Structure and assembly of septin GTPases. (A) Schematic shows the main domains of septin GTPases, which consist of a highly conserved GTP-binding domain with G1 (GxxxxGK[ST]), G3 (DxxG), and G4 (AKAD) motifs, and a septin unique element. Septins contain a catalytic threonine residue (T*), which corresponds to the Thr of the G2 motif of Ras GTPases and is absent from septin paralogues that lack GTPase activity. The N- and C-terminal extensions of the septin GTP-binding domain vary in sequence and length, and contain proline-rich and coiled-coil domains, respectively. Domains of cytoskeleton- and membrane-binding (amphipathic helices and polybasic sequences) are denoted and differ among septin paralogues. (B, C) The x-ray crystal structure of SEPT2/6/7 (PDB: 2qag; B) shows the NC-NC and G-G interfaces of dimerization, which alternate between the GTP-binding domains of consecutive septin subunits. The C- and N-terminal ends of the G-domains are located at the top and bottom of the dotted vertical lines, respectively, and the guanine nucleotide is depicted in orange.

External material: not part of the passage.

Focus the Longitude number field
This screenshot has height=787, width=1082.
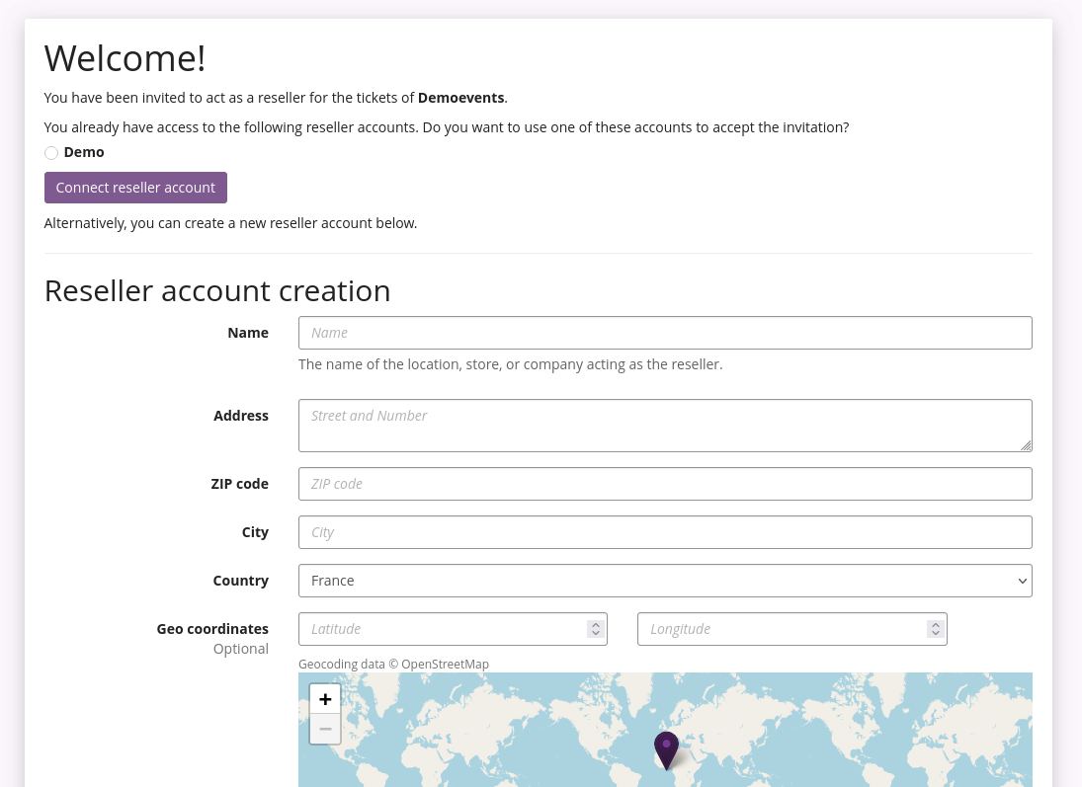click(781, 629)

A surface representation of the SEPT2/6/7 heterohexamer (C) shows the symmetric (nonpolar) end-to-end arrangement of septin paralogues from the central homodimeric SEPT7 interface and the asymmetric positioning of the C- and N-terminal ends across the horizontal plane of multimerization. (D) Schematic of the assembly of yeast septin complexes, which is driven by successive events of homo- and heterodimerization that are determined by GTP binding and hydrolysis. (E) Schematic shows the subunit order and identity of mammalian septin hetero-octamers, and the interchangeability of paralogue subunits of the same septin group (Kinoshita rule).